Source text

U.S. financial markets have been roiled in recent weeks by these
developments, which have triggered a reduction in demand for risky assets:
Broad equity market indexes have declined, and implied volatility has risen
considerably. Treasury yields have fallen as much as 50 basis points since late
April, primarily as a result of safe-haven flows that boosted the demand for
Treasury securities. Corporate spreads have widened over the same period, and
some issuance of corporate bonds has been postponed, especially by
speculative-grade issuers.
 In response to these concerns, European leaders have put in place a number
of strong measures. Countries under stress have committed to address their
fiscal problems. A major assistance package has been established jointly by the
European Union (EU) and the International Monetary Fund (IMF) for Greece. To
backstop near-term financing needs of its members more generally, the EU has
established a European Financial Stabilization Mechanism with up to 500 billion
euros in funding, which could be used in tandem with significant bilateral
support from the IMF. EU leaders are also discussing proposals to tighten
surveillance of members' fiscal performance and improve the design of the EU's
fiscal support mechanisms.

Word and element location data
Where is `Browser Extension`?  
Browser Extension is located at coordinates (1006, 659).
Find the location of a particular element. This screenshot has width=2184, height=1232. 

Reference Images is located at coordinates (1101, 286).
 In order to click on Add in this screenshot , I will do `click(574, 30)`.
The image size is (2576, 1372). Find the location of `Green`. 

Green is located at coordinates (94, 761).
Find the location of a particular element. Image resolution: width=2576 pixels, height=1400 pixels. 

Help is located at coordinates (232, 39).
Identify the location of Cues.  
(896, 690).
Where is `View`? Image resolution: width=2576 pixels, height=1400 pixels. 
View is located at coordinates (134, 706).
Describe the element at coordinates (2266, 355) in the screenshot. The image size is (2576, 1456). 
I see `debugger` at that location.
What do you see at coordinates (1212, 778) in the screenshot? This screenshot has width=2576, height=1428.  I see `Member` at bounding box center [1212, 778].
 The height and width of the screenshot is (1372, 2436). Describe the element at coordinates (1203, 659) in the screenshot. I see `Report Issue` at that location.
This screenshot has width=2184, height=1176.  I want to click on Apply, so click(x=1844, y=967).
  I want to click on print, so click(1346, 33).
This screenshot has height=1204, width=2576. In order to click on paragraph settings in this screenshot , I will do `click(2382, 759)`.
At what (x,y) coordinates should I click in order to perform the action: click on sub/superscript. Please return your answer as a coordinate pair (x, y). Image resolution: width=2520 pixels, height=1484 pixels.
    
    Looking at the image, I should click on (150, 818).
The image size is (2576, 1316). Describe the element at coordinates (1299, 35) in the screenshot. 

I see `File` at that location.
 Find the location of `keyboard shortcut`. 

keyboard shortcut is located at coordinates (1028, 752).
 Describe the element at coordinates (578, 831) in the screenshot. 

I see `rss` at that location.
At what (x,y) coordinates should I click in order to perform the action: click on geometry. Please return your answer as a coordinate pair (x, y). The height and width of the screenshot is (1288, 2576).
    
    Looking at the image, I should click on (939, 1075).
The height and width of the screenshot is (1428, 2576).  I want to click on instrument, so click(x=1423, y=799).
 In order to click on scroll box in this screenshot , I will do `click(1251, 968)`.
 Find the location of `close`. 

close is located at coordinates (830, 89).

Work to complete
1. According to the passage on financial markets, how much funding can the European Financial Stabilization Mechanism provide?
2. List every line of the rows that contains the word "pair".
The passage and the rows come from separate, unrelated sources.

Answers provided
1. Up to 500 billion euros.

2.
At what (x,y) coordinates should I click in order to perform the action: click on sub/superscript. Please return your answer as a coordinate pair (x, y). Image resolution: width=2520 pixels, height=1484 pixels.
At what (x,y) coordinates should I click in order to perform the action: click on geometry. Please return your answer as a coordinate pair (x, y). The height and width of the screenshot is (1288, 2576).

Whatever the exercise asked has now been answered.